> _Task data_
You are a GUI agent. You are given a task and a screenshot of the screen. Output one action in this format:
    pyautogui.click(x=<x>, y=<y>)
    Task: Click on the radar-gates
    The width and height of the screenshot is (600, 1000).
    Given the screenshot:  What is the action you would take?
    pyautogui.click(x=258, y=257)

--

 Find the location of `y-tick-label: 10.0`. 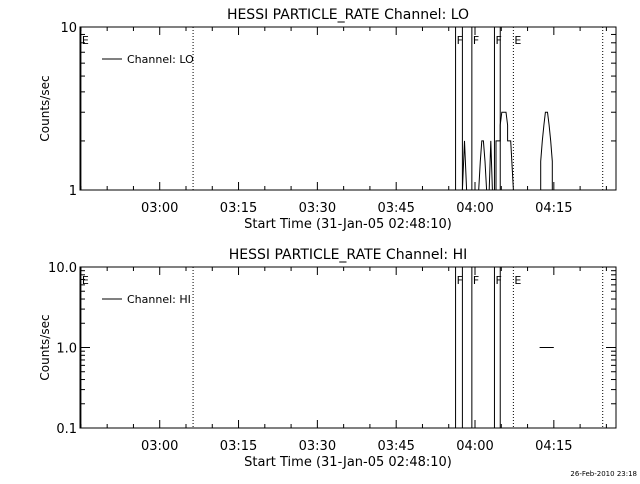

> _Your assignment_
Can you reproduce the material starting at the line that contains "You are a GUI" and ending at the line that contains "pyautogui.click(x=258, y=257)", changing "radar-gates" to "wind-gauges" and leaving everything else as it is? Give only those lines.

> _Output of the exercise_
You are a GUI agent. You are given a task and a screenshot of the screen. Output one action in this format:
    pyautogui.click(x=<x>, y=<y>)
    Task: Click on the wind-gauges
    The width and height of the screenshot is (600, 1000).
    Given the screenshot:  What is the action you would take?
    pyautogui.click(x=258, y=257)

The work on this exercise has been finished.